> **TASK INSTRUCTIONS**: Render the rows starting at the line containing "Where should I" and ending at the line containing "The image size is (926, 1280). tap(863, 481)" as a numbered list, leaving out any blank lines.

Dataset excerpt
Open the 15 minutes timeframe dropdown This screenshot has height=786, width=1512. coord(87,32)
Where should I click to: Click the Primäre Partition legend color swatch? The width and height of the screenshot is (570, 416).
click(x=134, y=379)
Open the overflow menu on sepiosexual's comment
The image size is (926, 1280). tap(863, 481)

==

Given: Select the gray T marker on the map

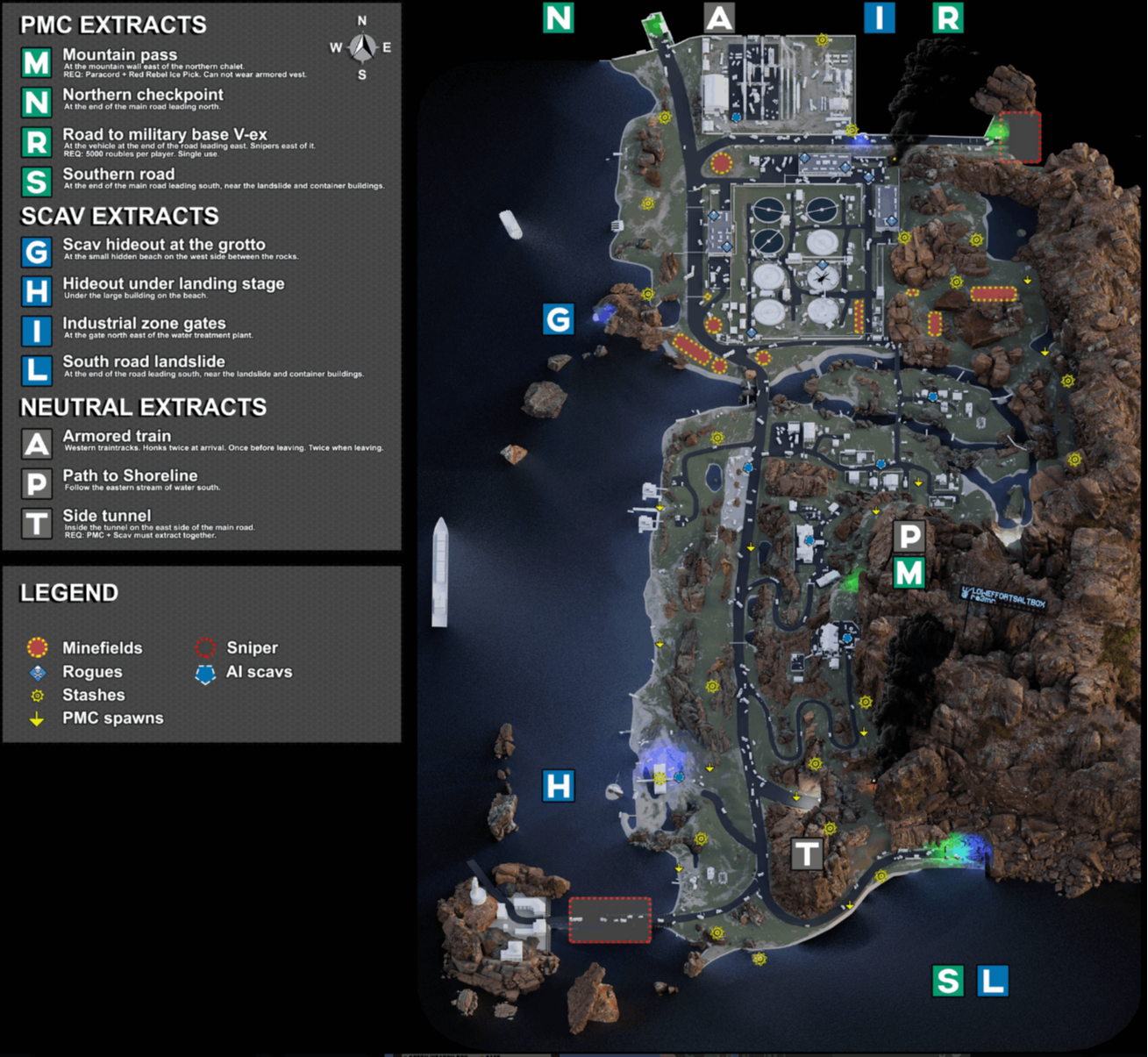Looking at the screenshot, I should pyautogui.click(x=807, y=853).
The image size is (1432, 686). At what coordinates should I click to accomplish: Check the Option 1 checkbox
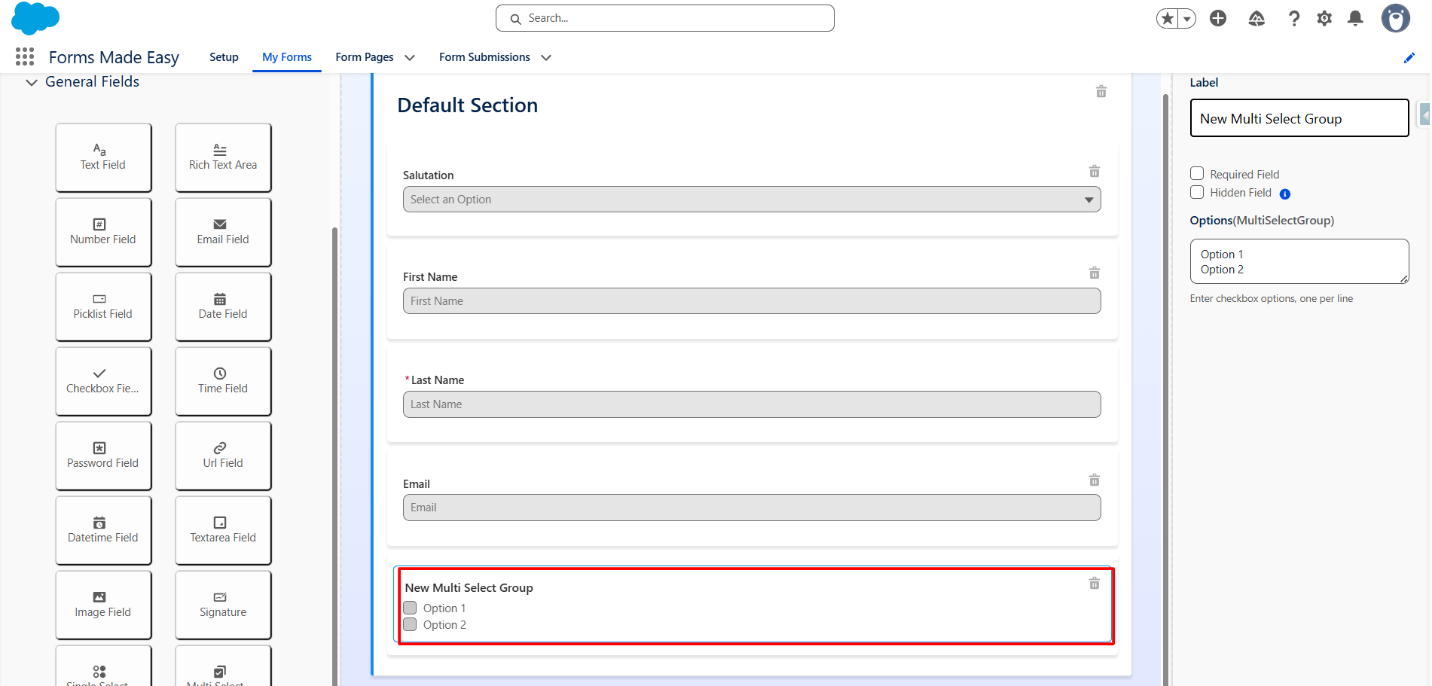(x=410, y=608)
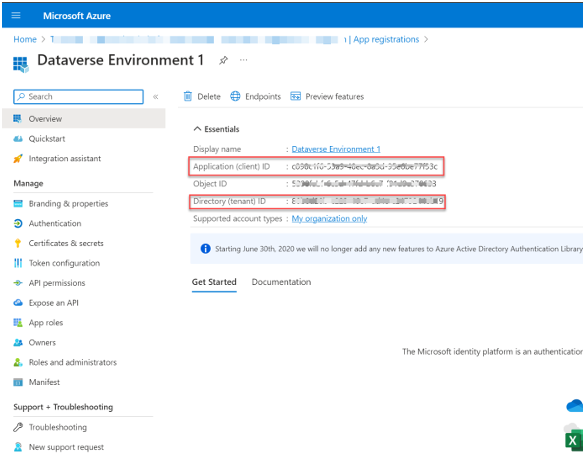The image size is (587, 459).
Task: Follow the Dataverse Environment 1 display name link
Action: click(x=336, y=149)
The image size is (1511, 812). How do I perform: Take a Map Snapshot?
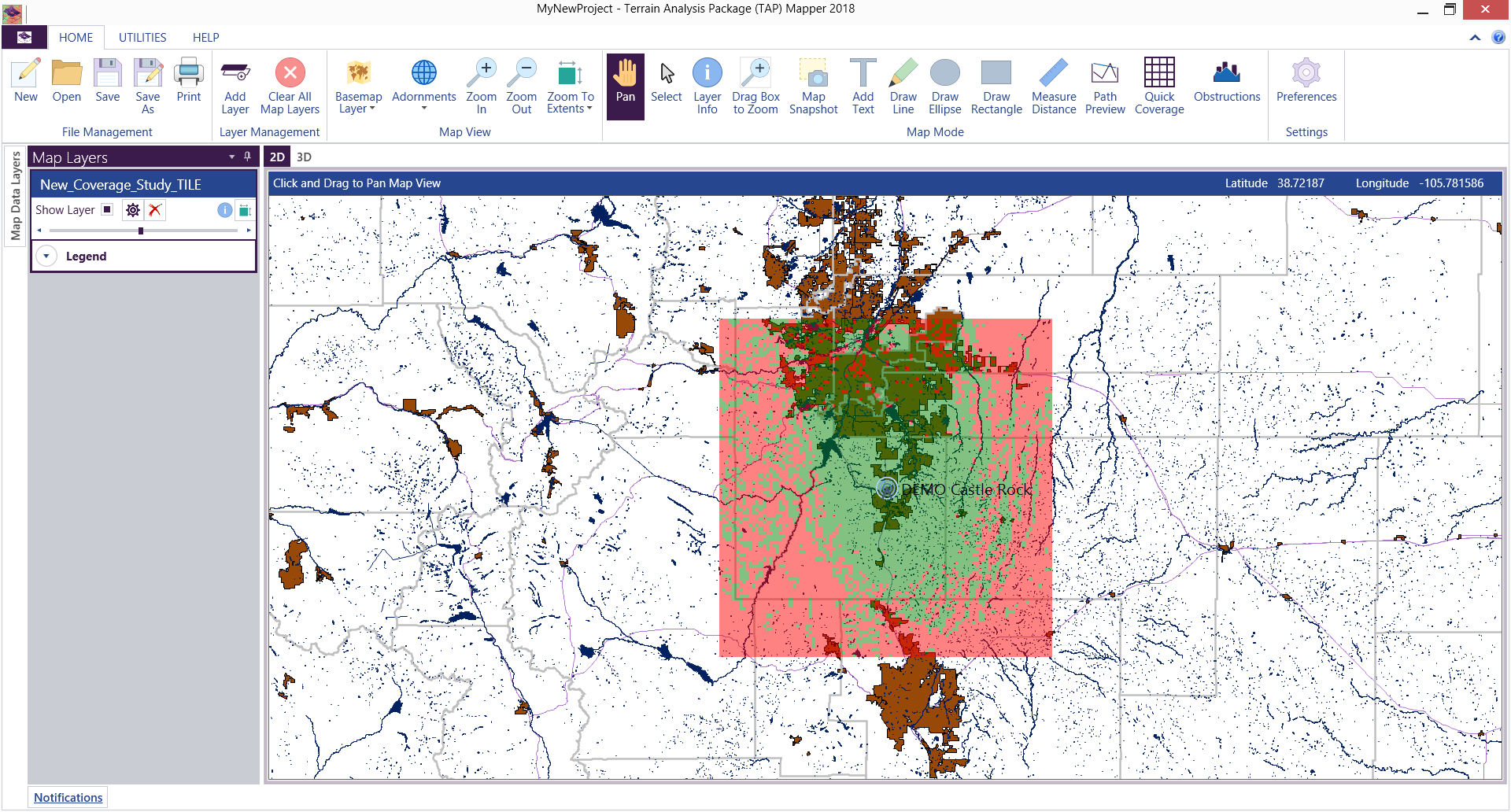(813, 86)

> **RESULT**:
1. Where should I click to: Click the Primäre Partition legend color swatch? The width and height of the screenshot is (570, 416).
2. click(x=134, y=379)
3. Open the overflow menu on sepiosexual's comment
4. The image size is (926, 1280). tap(863, 481)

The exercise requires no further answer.